JOSEPH MADIATH aka Joe Madiath (born 3 December 1950) is an Indian social entrepreneur. He is the founder and former executive director of Gram Vikas, a non-governmental organisation based in Orissa, India. Gram Vikas uses common concerns for water and sanitation to unite and empower rural communities, including Adivasi communities.

Since 1979, with Joe Madiath serving as Executive Director, Gram Vikas has worked mostly with Adivasi communities in rural Orissa on a number of development projects, including biogas promotion, community forestry, rural habitat development, and education. The bulk of Gram Vikas efforts have been on water and sanitation solutions for the rural poor of Orissa. Gram Vikas uses the “universally important needs of drinking water and sanitation” to bring villagers together and realize how collective action can lead to gains for the community. The fundamentals of Gram Vikas approach are 100% participation from all villagers, with “clearly defined stakes and mechanisms for institutional and financial sustainability.

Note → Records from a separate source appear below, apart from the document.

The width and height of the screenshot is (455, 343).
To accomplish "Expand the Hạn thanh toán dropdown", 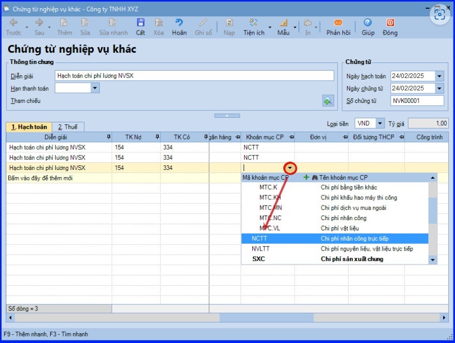I will (x=95, y=88).
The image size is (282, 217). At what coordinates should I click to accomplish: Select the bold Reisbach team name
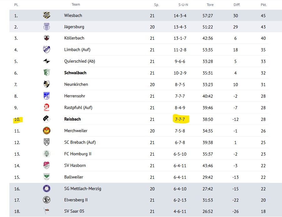73,119
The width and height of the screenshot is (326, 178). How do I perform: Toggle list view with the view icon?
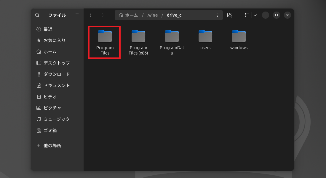247,15
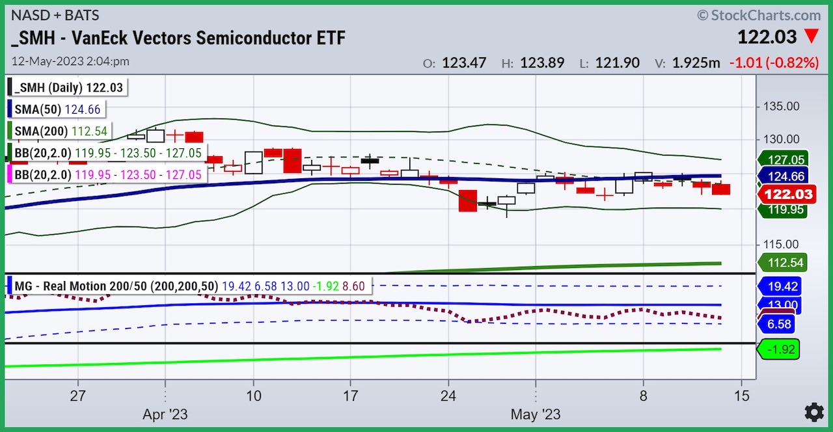Select the NASD + BATS label

(55, 15)
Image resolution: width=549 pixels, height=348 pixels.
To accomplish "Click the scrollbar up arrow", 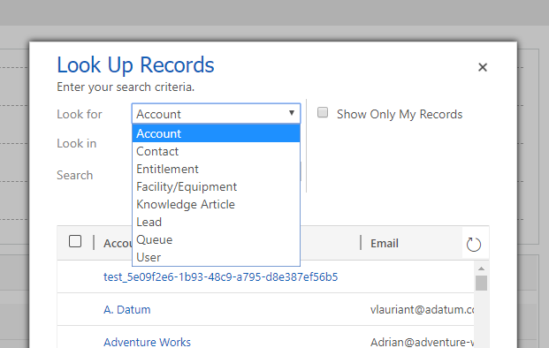I will click(x=482, y=269).
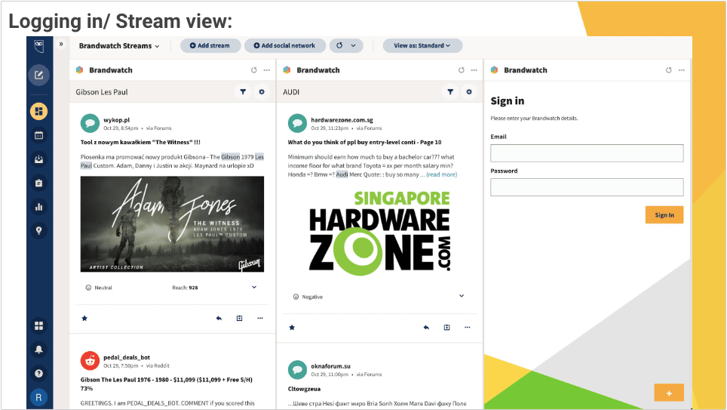
Task: Open more options on wykop.pl post footer
Action: [260, 319]
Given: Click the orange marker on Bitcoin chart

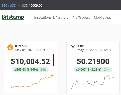Looking at the screenshot, I should pyautogui.click(x=52, y=76).
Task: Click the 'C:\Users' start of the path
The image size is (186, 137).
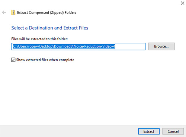Action: (20, 46)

Joe focused on water and sanitation as the entry point in the village development work, partnering with village communities to regenerate thousands of hectares of “wasteland,” eliminating open defecation, significantly reducing waterborne disease incidences, building disaster-proof houses, enabling thousands of women to lead village institutions, educate hundreds of girls, and more. By 2018, Gram Vikas has reached 83,000 households with water and sanitation services mainly in Orissa, but also in Jharkhand, Madhya Pradesh, and Andhra Pradesh. Joe Madiath and Gram Vikas have been mentioned in the book Poor Economics by Abhijit Banerjee and Esther Duflo, two of the 2019 Nobel laureates in Economics. They quote him to be a man with a self-deprecating sense of humor who attends the annual meeting of the world’s rich and powerful at the World Economic Forum in Davos, Switzerland, in outfits made from homespun cotton. Gram Vikas has extended its work in other areas such as infrastructure, housing, and now energy conservation. And that brings us to its second link with the Nobel Prize in chemistry this year, won by John B. Goodenough (The University of Texas at Austin, USA), M. Stanley Whittingham (Binghamton University, State University of New York, USA), and Akira Yoshino (Asahi Kasei Corporation, Tokyo, Japan and Meijo University, Nagoya, Japan) for developing the Lithium-ion battery. It is this technology that Madiath is using to implement a massive electrification program in nine locations throughout the Kalahandi district of Odisha. His team is currently hard at work in the Maligaon village, where a solar micro-grid was set up in 2009 but stopped working within a few years.

Madiath, who has been in touch with the scientists who won this year's Nobel in Chemistry, is on his way to yet another historical first in the country: preserving electricity in a solar grid with lithium-ion batteries.